Dutch sports car maker Spyker Cars NV plans to move its assembly work to supplier CPP Ltd. in Coventry, England.

Spyker says the move, which could shed 45 jobs, would reduce transportation costs because nearly all its key suppliers are in the U.K. The company produces about 50 vehicles per year, such as the $235,000 C8 Aileron, mostly for the U.S. market.

Spyker’s corporate, engineering and marketing staff will stay in the Netherlands. The company says it sold 12 vehicles in the third quarter of 2009.


VW Buys Assets of Karmann

Volkswagen AG plans to buy the land, tooling and equipment of bankrupt auto assembler Karmann GmbH.

VW says it will create a new manufacturing subsidiary to begin producing an undisclosed new niche vehicle at the site in Osnabrueck, Germany, by 2011.

Karmann sought bankruptcy protection in April and soon after stopped making convertible versions of VW’s Audi A4 and Daimler AG’s Mercedes-Benz CLK. The company assembled the Chrysler Crossfire two-seater until late 2007. Karmann is best known for building the iconic VW Karmann Ghia coupe from the 1950s into the early 1970s and later developing the retractable hardtop roof system.


Marchionne Would Have Quit if Angellis Lost Control

CEO Sergio Marchionne says he would have left Fiat SpA if the Agnelli family had lost its controlling stake in the company in 2005.

Marchionne testified in a trial in Turin into market manipulation charges against a pair of family holding companies and three of their advisers. The Agnellis put Marchionne in charge in mid-2004 to fix the ailing company. He says it was essential to have owners who would allow the company to complete its turnaround plan.

The case centers on a secret stock swap in September 2005 that allowed the Agnellis to retain their stake even as Fiat’s lenders exchanged their debt for equity. Italy’s market watchdog Consob ruled in 2007 that the Agnelli companies issued misleading statements about the exchange.
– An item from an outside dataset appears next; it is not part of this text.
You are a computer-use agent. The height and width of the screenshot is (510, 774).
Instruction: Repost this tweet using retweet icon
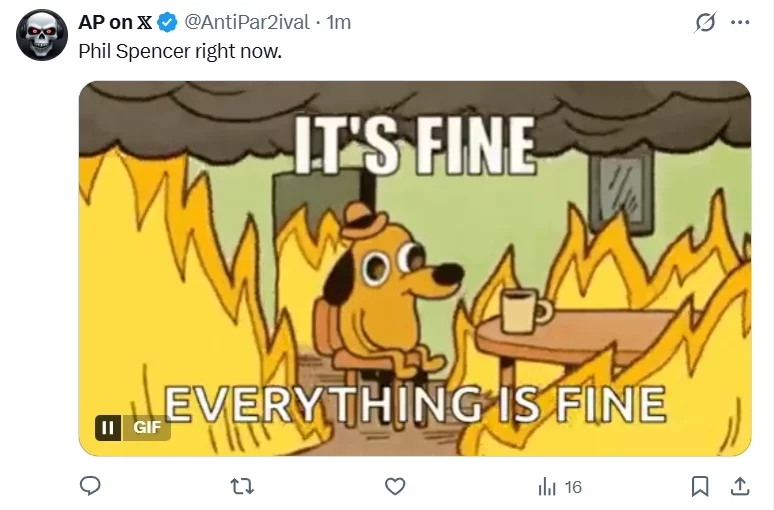coord(242,487)
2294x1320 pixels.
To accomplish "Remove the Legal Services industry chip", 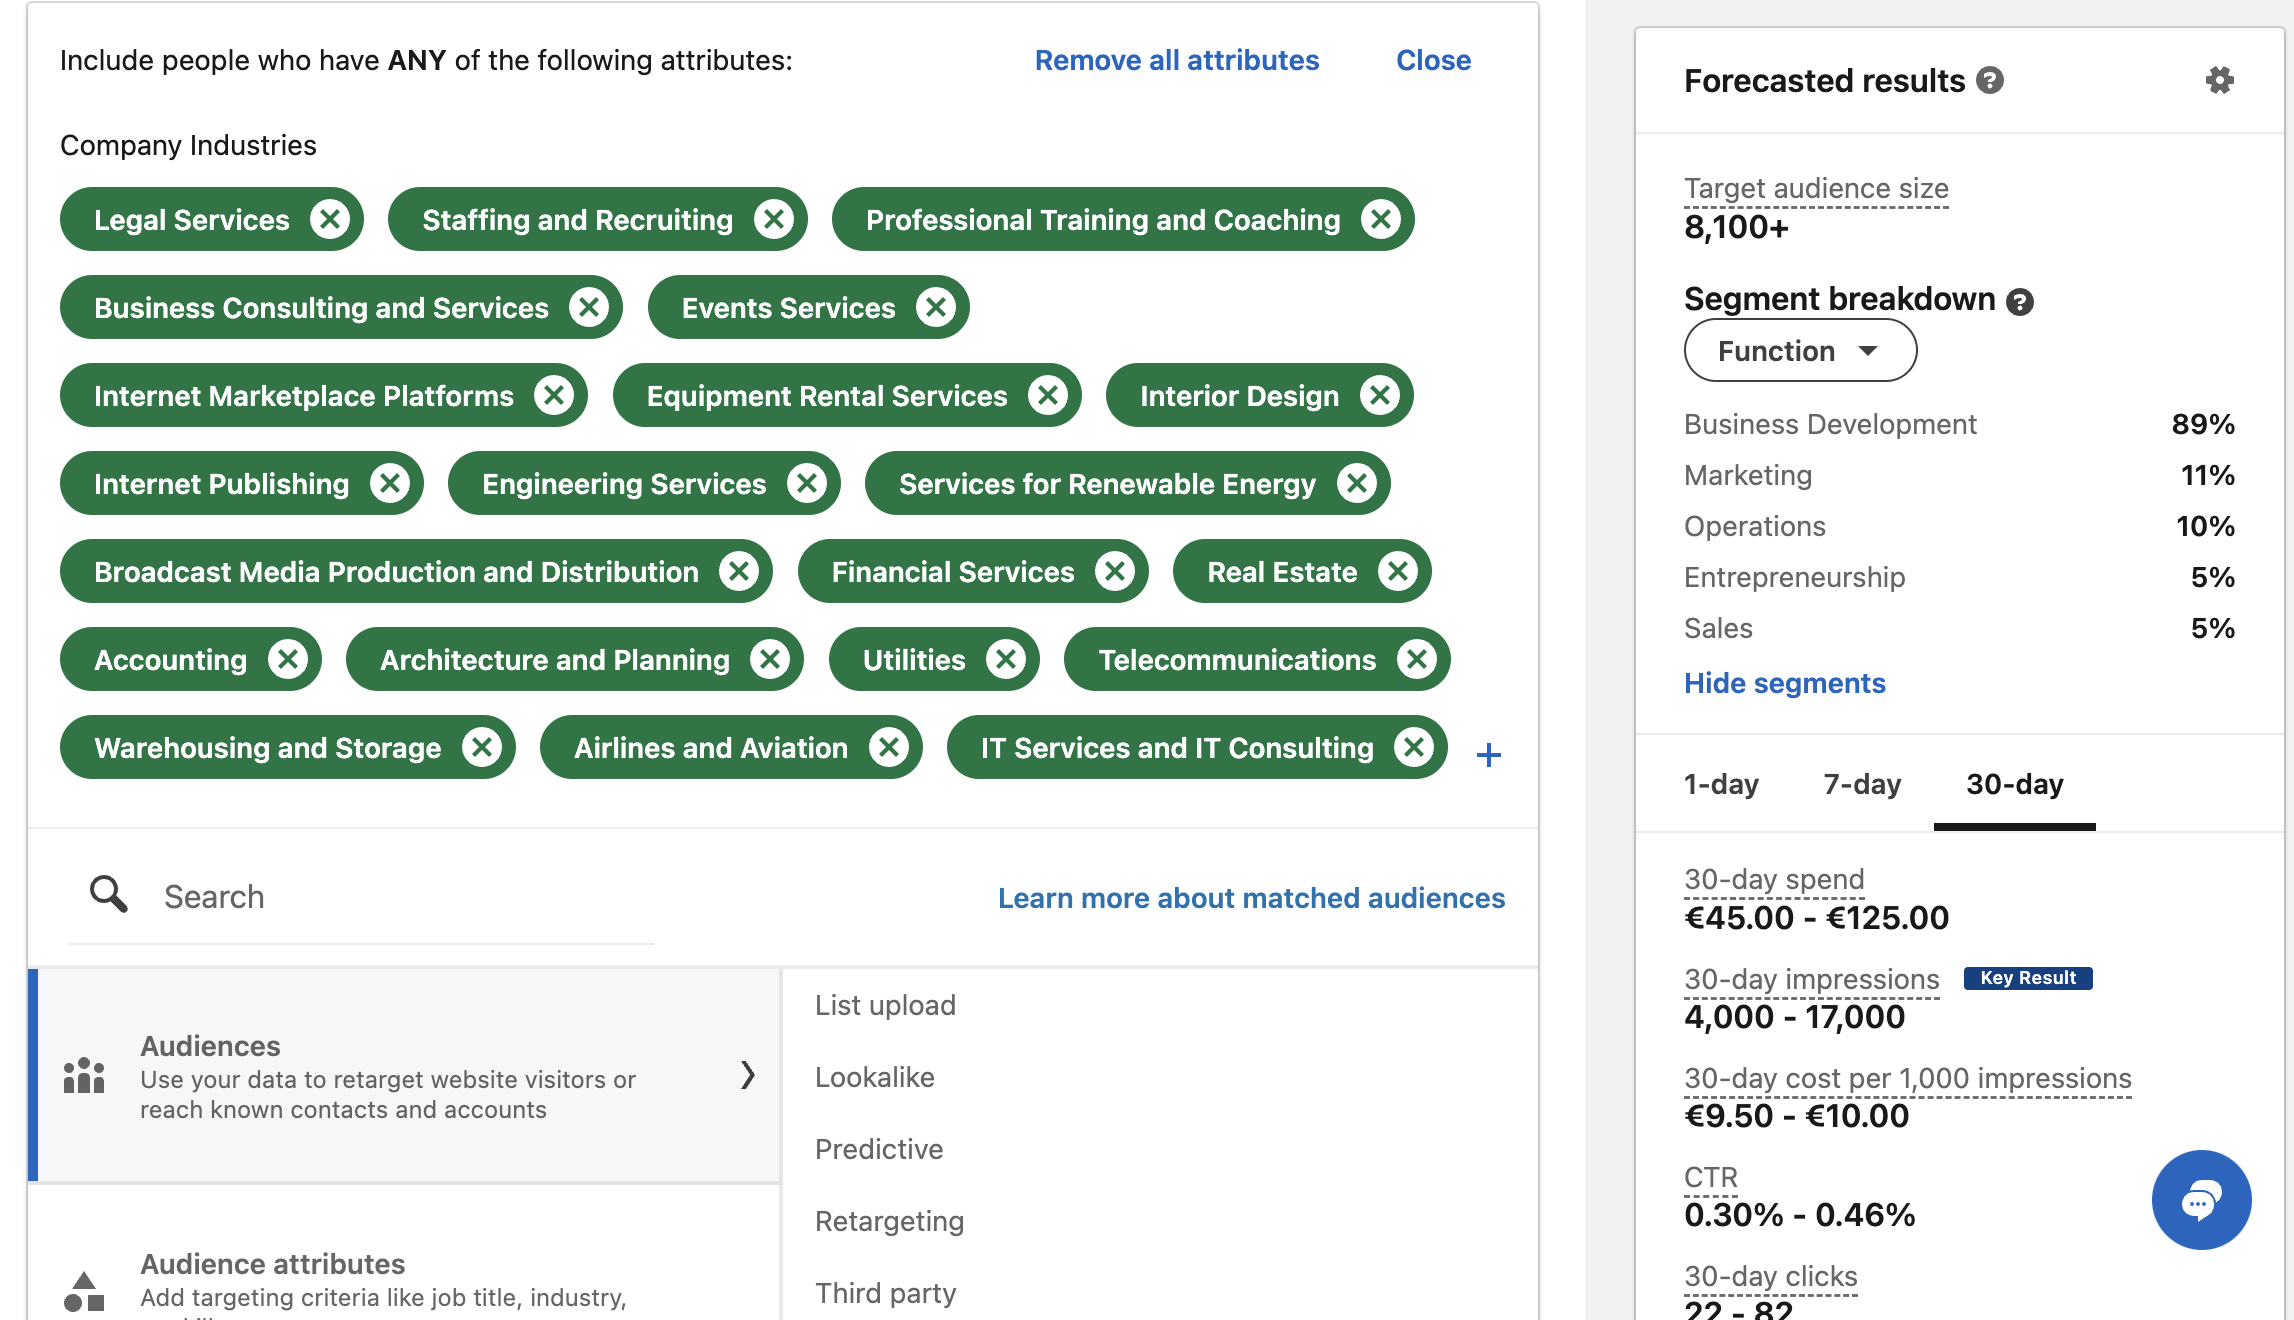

Ferrari Recalls Cars to Fix Hose Clamps

Fiat SpA’s Ferrari unit will recall 2,350 F355 and 355 F1 sports cars from model years 1995-1999 in the U.S. to install a divider to prevent a water hose clamp from rubbing against fuel lines.

If a fuel line is damaged, it could leak fuel and start a fire, notes the National Highway Traffic Safety Administration. Ferrari blames the problem on independent auto repair shops that improperly installed the clamps. The brand sold 1,600 cars in the U.S. last year.